Copy the items below word for word, starting at the line that contains "790x986 pixels. At" and continuing through the end of the items, with both ends included. Leave the pictures out of your copy.

[Items for locating words and elements]
※ ※ ※

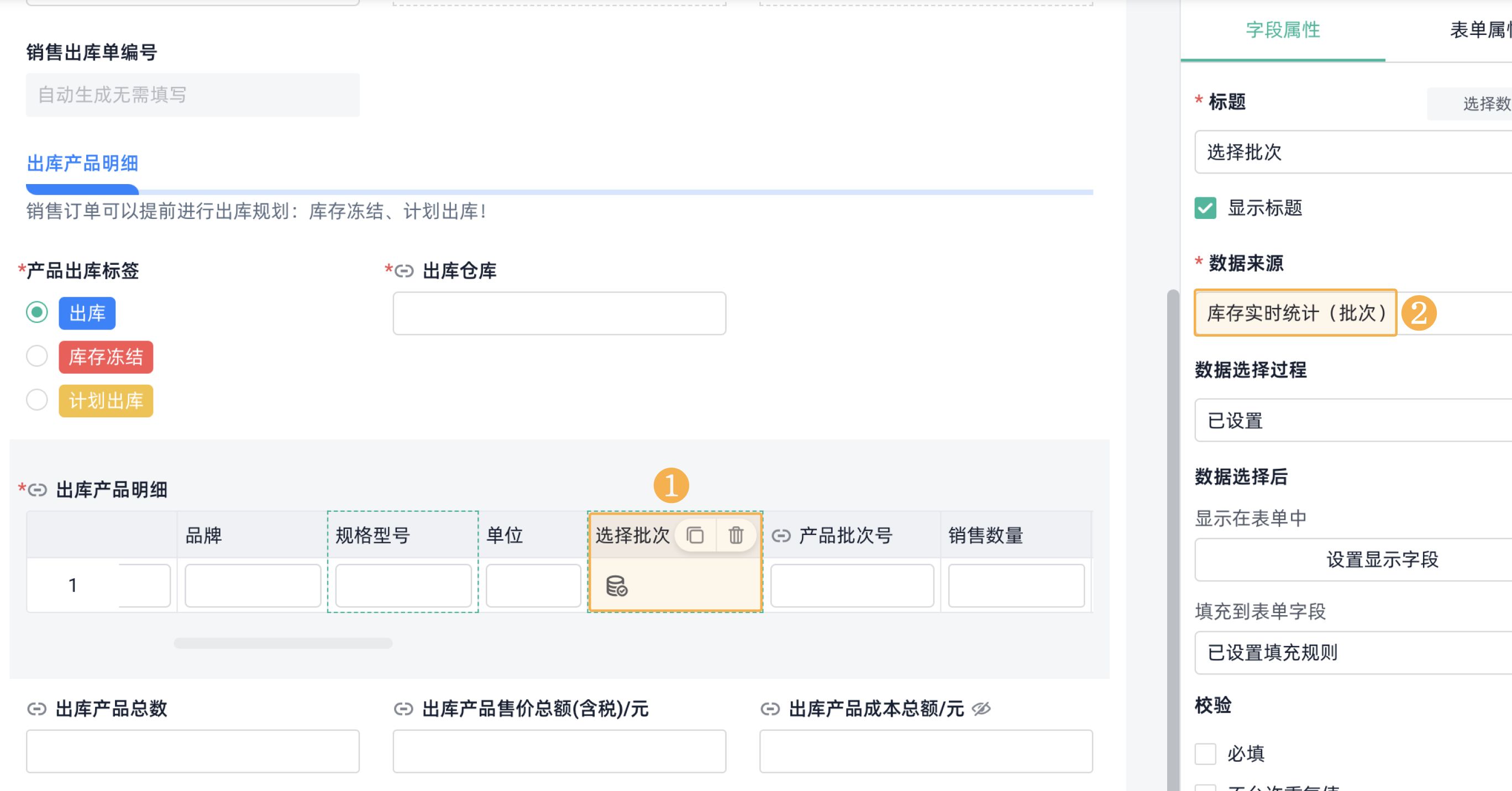The image size is (1512, 791).
Task: Click the link icon beside 出库产品总数
Action: [x=37, y=709]
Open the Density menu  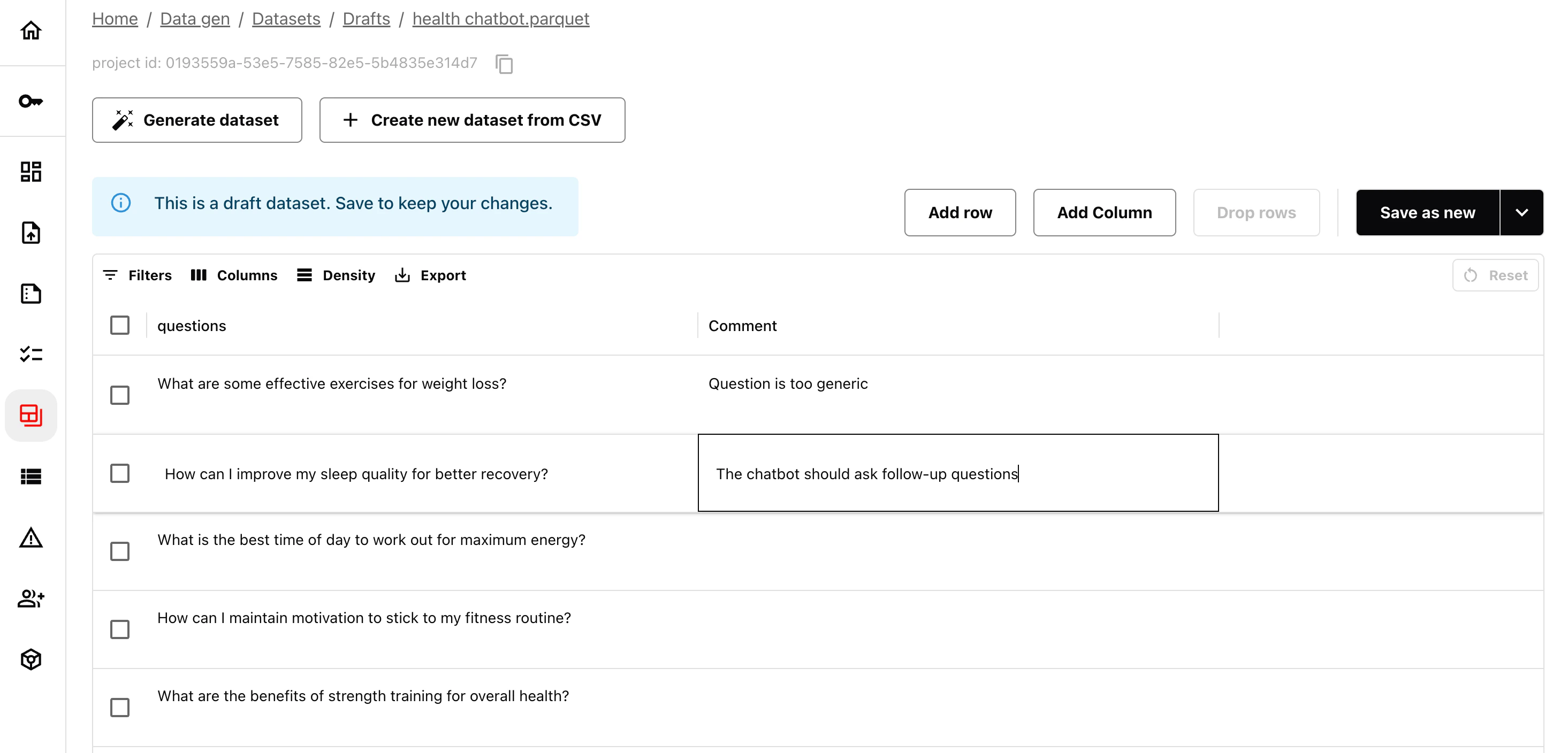pos(336,275)
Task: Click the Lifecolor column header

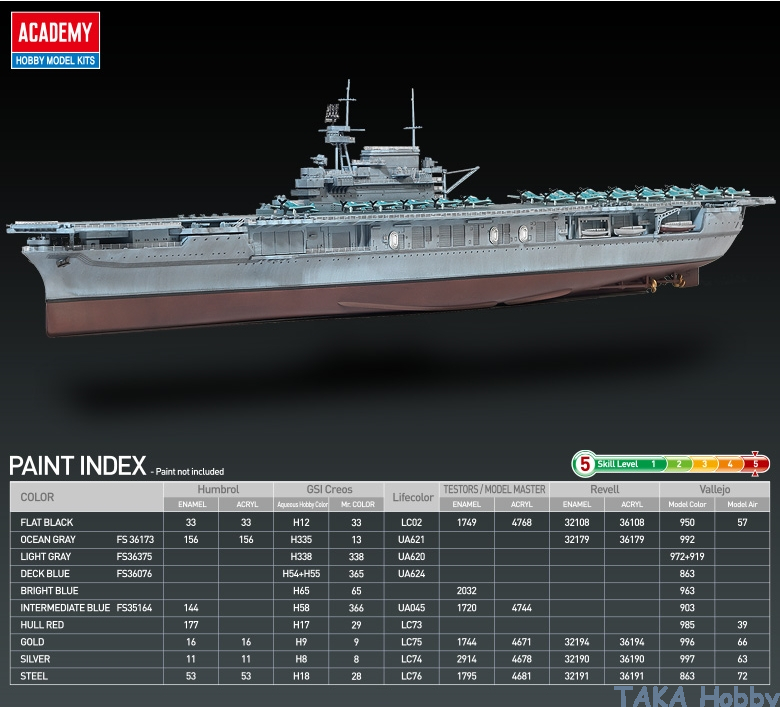Action: click(412, 497)
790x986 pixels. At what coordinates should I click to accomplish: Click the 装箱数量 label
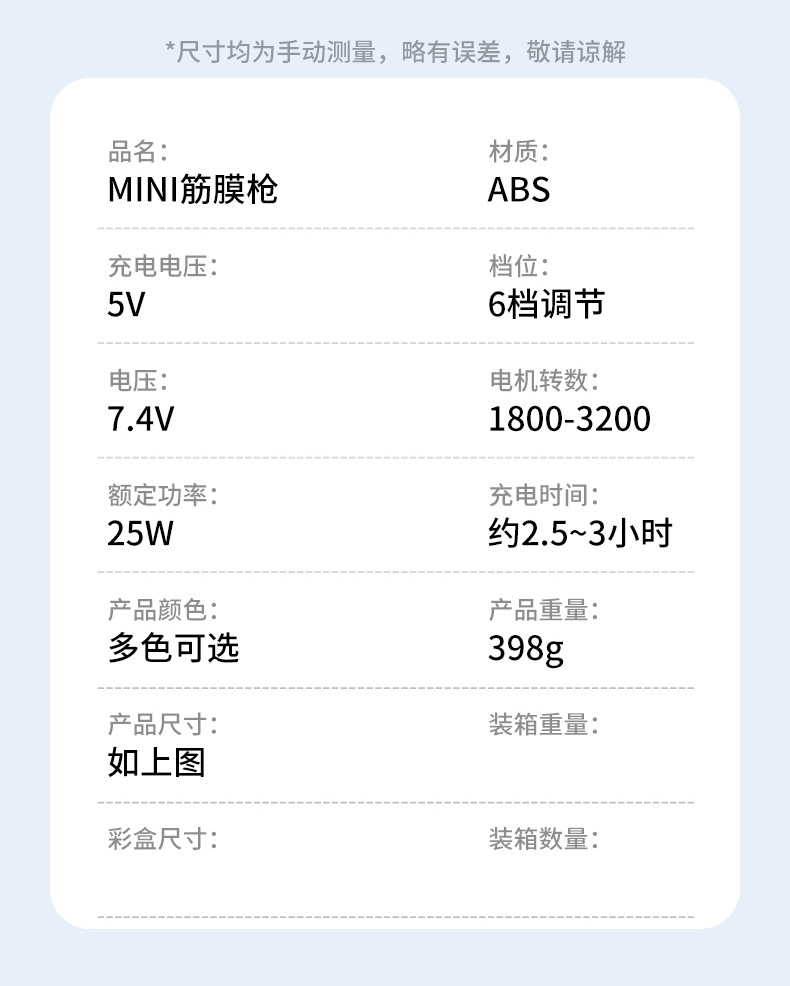coord(543,839)
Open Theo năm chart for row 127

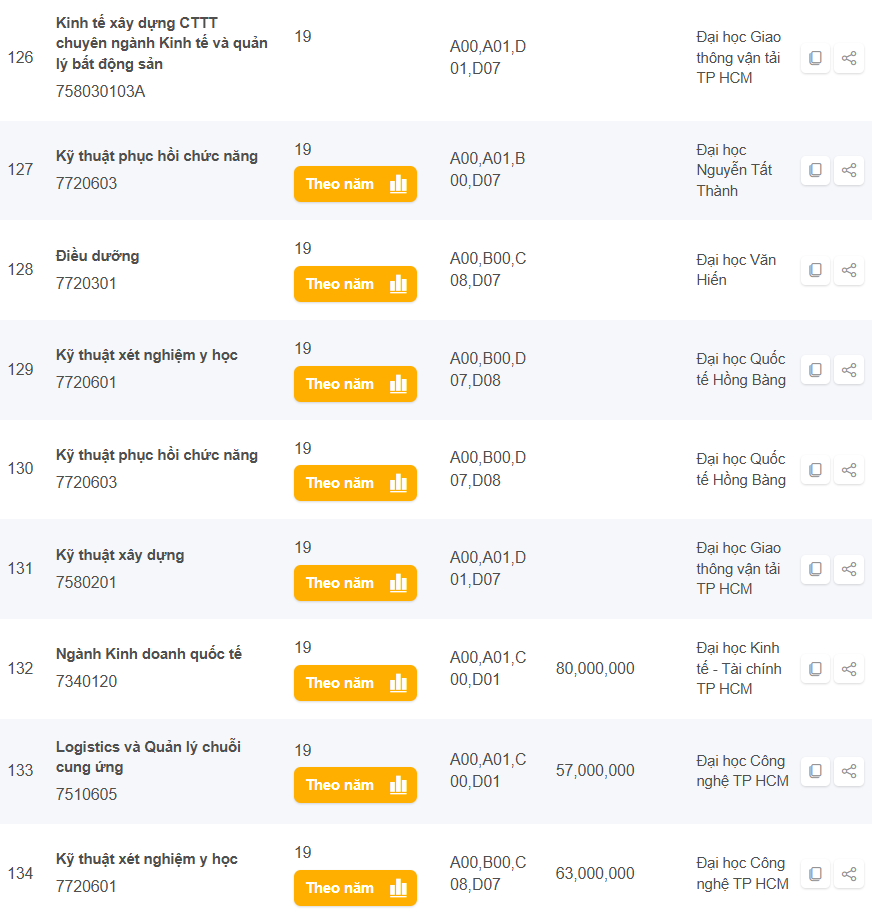(355, 184)
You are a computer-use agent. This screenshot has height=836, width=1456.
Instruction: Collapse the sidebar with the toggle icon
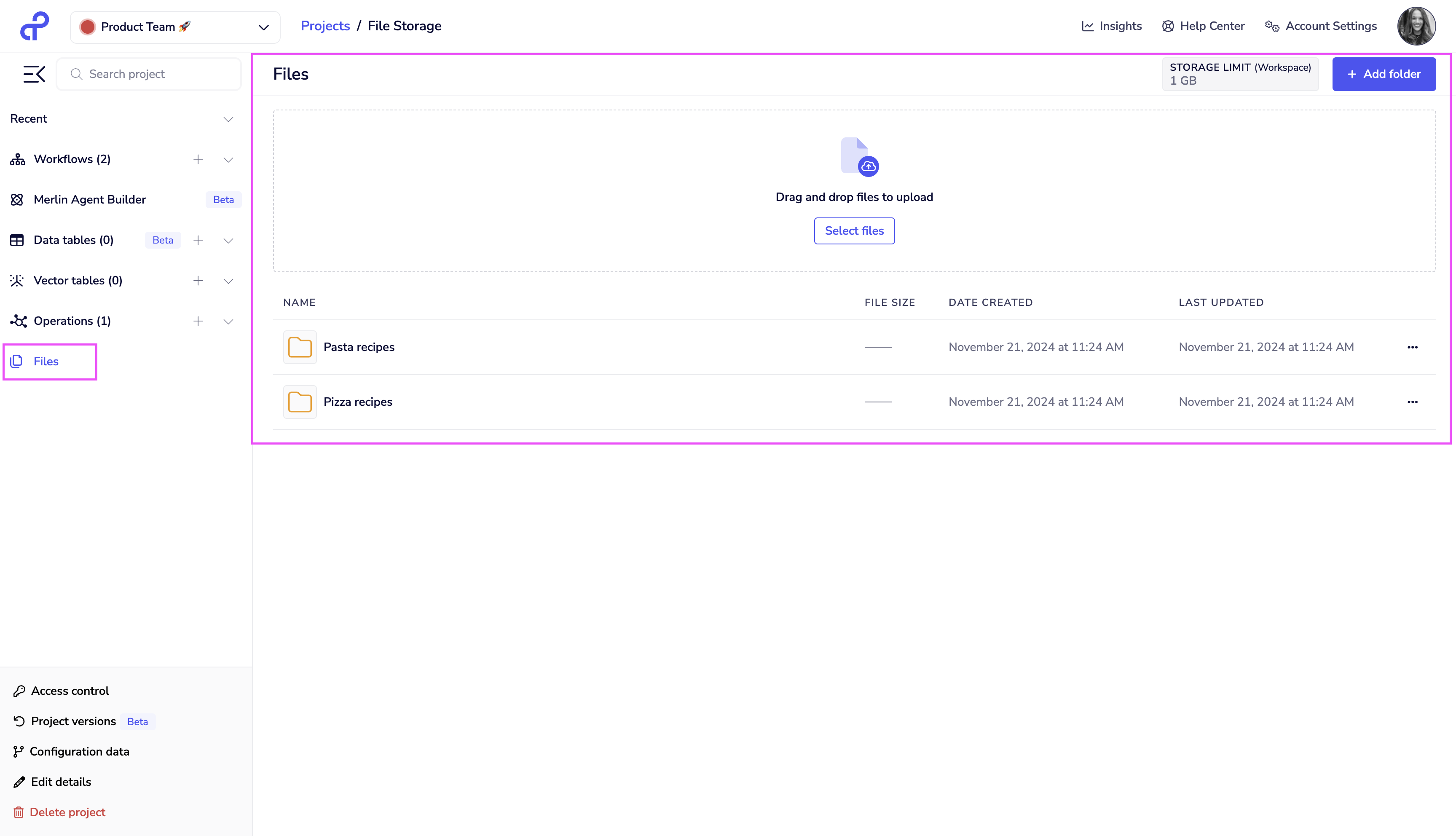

※ ※ ※

**Answer for the task**.
790x986 pixels. At what coordinates should I click to accomplish: Click the 装箱数量 label
coord(543,839)
Open Theo năm chart for row 127

(355, 184)
You are a computer-use agent. This screenshot has height=836, width=1456.
Instruction: Collapse the sidebar with the toggle icon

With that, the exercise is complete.